Tenant Protections for Chula Vista Start on March 1st, 2023.
Starting from March 1, the Tenant Protection Ordinance of the City of Chula Vista will take effect. Its aim is to eliminate the loopholes for no-fault eviction, but some argue that it could bring about unintended repercussions for landlords. In addition to constraining no-fault evictions, the ordinance also offers greater relocation support to tenants and shields them from landlord harassment and retaliation.
Last fall, the Chula Vista City Council passed the new law following reports from tenants that their landlord was forcing them to leave the property for remodeling and subjecting them to harassment to vacate the premises.
According to the ordinance, if a landlord issues a no-fault eviction notice to a tenant, they must file that notice with the city within three business days.
According to the Legal Aid Society of San Diego, the overall goal of the ordinance is to prevent displacement of tenants who are not at fault, especially those who are susceptible to becoming homeless.
Opposers of the ordinance, such as the Southern California Rental Housing Association, warned it could have unintended consequences for landlords such as having them fined or leave them vulnerable to face criminal charges for communicating with their tenants.
What is The Residential Tenant Protection Ordinance?
The Residential Tenant Protection Ordinance, also known as CVMC section 9.65, was adopted by the Chula Vista City Council on November 1, 2022. This ordinance was designed to enhance the existing statewide protections and provide additional safeguards for tenants in specific cases of no-fault evictions within the City of Chula Vista. To understand the distinctions between state and local law for each type of property, you can review the comparison of state law and CVMC 9.65.
It should be noted that as per CVMC section 9.65.060(D), landlords who fall under the jurisdiction of CVMC 9.65 are obligated to inform their existing tenants about the protections offered by CVMC 9.65 on or before March 1, 2023, as well as to tenants who sign new leases or renew their leases on or after March 1, 2023.
Which properties are subject to CVMC 9.65?
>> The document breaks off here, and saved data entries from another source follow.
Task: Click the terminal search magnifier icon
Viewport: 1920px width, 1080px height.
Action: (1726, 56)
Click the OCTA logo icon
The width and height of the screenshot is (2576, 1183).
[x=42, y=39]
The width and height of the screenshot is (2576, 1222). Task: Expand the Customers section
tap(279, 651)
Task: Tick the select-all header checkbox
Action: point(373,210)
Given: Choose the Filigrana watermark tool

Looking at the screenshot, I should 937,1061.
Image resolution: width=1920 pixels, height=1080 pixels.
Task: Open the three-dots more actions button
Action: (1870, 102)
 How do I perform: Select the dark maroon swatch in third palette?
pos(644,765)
As per CVMC 9.65.060(D), if a residential rental unit falls under the jurisdiction of CVMC 9.65 and is already in existence before March 1, 2023, the landlord must provide a Notice to Tenants Subject to CVMC 9.65 or an equivalent notice to the tenant(s) either directly or as an addendum to the lease or rental agreement by no later than March 1, 2023.
On the other hand, for residential rental units subject to CVMC 9.65 that are commenced or renewed on or after March 1, 2023, the notice must be included as an addendum to the lease or rental agreement, or provided as a written notice that the tenant(s) must sign, with a copy of the notice provided to the tenant(s). (see CVMC 9.65.060(D))
Which properties are exempt?
If the owner of a single-family home or condominium falls under the exemption criteria of CVMC 9.65.040(C) and is not included in the entities identified in CVMC 9.65.040(C)(1), they are still required to provide a Notice to Tenants Exempt from CVMC 9.65 or an equivalent notice to their tenant(s).
For residential tenancies that already exist before March 1, 2023, the notice may be provided in the rental agreement but it is not mandatory. For residential tenancies that commence or renew on or after March 1, 2023, the notice must be included in the rental agreement. Additionally, adding a provision that contains the notice to any new or renewed rental agreement or fixed-term lease is considered a similar provision for the purposes of section (see CVMC 9.64.040(C)).